ConclusionIn South Korea, scrub typhus has a unimodal incidence pattern during the epidemic season of Autumn. Conversely, in Taiwan and Japan, a bimodal incidence pattern (Spring and Autumn) has been reported [19]. The findings from this current 2-year survey demonstrated the seasonal relationship between scrub typhus and chigger mites in the endemic regions of South Korea, highlighting the epidemiology of this disease. In this survey, the annual fluctuation in the trapping rate, CI, and infection rates in wild rodents and chigger mites showed a bimodal pattern over the 2-year surveillance period; this differed from the incidence pattern of scrub typhus.
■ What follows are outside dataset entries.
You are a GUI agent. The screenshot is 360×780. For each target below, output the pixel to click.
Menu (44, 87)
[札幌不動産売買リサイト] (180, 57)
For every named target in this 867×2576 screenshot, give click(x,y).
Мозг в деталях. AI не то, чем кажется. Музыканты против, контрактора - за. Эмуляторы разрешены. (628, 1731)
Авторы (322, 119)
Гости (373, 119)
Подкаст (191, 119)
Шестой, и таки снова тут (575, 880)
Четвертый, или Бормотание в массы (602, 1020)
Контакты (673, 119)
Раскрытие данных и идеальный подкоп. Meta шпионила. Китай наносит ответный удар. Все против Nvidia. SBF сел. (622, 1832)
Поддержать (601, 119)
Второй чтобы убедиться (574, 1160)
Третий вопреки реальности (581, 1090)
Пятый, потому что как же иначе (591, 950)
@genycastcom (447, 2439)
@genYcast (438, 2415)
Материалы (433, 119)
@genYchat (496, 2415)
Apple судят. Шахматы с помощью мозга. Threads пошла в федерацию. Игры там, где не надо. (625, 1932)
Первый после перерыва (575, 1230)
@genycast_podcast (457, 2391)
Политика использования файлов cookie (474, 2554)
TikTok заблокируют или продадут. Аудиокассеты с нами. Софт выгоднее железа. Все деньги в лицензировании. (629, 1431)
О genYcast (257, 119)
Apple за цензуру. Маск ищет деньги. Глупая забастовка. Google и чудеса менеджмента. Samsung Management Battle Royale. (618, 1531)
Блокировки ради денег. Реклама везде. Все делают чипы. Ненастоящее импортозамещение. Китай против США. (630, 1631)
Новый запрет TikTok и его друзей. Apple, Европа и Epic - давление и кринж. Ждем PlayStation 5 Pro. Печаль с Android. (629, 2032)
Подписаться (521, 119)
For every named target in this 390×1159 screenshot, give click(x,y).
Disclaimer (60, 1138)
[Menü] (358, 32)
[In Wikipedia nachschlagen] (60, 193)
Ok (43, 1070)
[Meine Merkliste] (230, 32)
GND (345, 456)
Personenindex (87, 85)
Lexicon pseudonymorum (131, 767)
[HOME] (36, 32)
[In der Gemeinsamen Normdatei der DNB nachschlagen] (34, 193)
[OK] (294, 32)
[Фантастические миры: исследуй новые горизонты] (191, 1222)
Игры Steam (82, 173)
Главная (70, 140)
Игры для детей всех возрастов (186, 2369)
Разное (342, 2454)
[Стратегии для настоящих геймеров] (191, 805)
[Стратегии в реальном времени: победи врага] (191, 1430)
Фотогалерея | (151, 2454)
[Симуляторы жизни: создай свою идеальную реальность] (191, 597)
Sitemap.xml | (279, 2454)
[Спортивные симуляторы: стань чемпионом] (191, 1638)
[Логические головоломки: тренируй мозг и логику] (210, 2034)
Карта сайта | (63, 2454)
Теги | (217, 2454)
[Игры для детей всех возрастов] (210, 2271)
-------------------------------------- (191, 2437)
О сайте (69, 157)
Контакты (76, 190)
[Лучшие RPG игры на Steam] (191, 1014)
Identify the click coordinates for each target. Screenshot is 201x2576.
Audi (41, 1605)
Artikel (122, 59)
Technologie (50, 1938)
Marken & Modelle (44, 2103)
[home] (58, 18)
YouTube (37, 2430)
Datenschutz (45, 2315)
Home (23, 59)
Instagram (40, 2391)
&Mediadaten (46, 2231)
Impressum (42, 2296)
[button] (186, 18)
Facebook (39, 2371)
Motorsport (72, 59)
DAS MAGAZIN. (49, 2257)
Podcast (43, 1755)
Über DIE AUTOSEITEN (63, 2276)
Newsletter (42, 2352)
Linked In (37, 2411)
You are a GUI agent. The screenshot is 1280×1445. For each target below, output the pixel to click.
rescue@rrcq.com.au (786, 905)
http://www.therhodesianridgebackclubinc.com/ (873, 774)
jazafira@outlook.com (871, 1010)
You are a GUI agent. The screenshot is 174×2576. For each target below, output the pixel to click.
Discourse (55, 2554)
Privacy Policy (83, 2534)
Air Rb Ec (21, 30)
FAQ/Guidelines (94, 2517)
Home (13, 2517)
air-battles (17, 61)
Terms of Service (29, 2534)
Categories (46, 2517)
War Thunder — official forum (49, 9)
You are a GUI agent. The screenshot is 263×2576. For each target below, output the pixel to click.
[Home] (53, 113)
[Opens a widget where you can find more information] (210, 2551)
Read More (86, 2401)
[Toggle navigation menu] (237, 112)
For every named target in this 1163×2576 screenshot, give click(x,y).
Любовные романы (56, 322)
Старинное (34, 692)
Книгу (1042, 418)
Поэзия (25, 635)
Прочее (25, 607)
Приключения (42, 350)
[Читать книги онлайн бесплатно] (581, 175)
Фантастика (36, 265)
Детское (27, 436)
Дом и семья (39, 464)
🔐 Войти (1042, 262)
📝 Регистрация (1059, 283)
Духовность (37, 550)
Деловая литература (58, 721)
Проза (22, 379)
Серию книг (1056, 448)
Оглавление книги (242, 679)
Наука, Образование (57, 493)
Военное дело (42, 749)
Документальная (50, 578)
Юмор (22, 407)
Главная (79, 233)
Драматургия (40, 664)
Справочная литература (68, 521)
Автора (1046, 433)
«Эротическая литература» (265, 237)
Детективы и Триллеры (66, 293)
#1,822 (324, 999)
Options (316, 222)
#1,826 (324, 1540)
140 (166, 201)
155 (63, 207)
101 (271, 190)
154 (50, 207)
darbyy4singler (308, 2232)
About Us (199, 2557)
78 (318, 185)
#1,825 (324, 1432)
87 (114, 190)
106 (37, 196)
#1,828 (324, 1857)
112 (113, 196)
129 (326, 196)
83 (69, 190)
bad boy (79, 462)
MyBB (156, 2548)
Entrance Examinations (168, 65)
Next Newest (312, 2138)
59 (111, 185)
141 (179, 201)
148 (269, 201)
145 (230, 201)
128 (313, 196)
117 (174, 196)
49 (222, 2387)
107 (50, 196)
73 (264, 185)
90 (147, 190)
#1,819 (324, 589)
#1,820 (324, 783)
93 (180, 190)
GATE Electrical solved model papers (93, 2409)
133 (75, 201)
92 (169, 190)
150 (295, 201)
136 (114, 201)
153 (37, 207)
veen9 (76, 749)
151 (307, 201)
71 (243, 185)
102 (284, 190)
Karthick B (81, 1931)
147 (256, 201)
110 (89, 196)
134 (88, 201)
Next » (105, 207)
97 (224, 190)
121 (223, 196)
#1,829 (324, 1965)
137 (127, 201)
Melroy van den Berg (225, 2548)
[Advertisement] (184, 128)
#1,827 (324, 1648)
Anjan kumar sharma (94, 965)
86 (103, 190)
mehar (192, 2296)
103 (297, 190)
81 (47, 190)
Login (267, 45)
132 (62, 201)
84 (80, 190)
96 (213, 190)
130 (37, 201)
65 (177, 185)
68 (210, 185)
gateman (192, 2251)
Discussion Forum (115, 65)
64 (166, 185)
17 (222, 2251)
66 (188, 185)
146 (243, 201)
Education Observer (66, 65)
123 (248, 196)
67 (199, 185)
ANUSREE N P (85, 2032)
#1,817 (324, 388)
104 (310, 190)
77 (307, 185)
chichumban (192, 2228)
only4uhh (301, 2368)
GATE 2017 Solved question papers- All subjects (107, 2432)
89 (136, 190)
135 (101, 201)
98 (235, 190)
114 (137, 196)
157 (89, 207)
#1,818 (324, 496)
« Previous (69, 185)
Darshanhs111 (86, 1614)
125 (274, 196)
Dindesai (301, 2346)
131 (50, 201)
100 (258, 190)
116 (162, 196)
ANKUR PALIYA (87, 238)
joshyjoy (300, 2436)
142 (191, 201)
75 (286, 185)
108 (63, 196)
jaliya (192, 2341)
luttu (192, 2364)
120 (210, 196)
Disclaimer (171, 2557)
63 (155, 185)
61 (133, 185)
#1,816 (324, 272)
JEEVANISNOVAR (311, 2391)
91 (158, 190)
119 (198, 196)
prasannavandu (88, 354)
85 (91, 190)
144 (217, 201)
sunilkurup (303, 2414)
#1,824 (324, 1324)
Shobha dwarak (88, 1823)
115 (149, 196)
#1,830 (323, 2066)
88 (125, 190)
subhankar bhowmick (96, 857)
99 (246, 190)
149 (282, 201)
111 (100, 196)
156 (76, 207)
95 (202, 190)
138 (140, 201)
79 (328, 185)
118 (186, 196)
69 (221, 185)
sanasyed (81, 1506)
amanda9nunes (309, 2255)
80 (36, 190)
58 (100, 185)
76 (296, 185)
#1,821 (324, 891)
However, the numbers of chigger mites collected and their infection rates reflected the incidence pattern of human scrub typhus in Autumn, but not in Spring. Further studies are needed to determine the factors responsible for this inconsistency. In South Korea, the discordance between the prevalence of wild rodents and chigger mites, and the incidence of scrub typhus in Spring may be attributed to human behavior, including agricultural activities (cultivation and harvesting).

AcknowledgmentsThis study was funded by the Korean Centers for Disease Control and Prevention, under the budget for health promotion (no.: 4800-4851-304).

Notes

Conflicts of Interest
The authors have no conflicts of interest to declare.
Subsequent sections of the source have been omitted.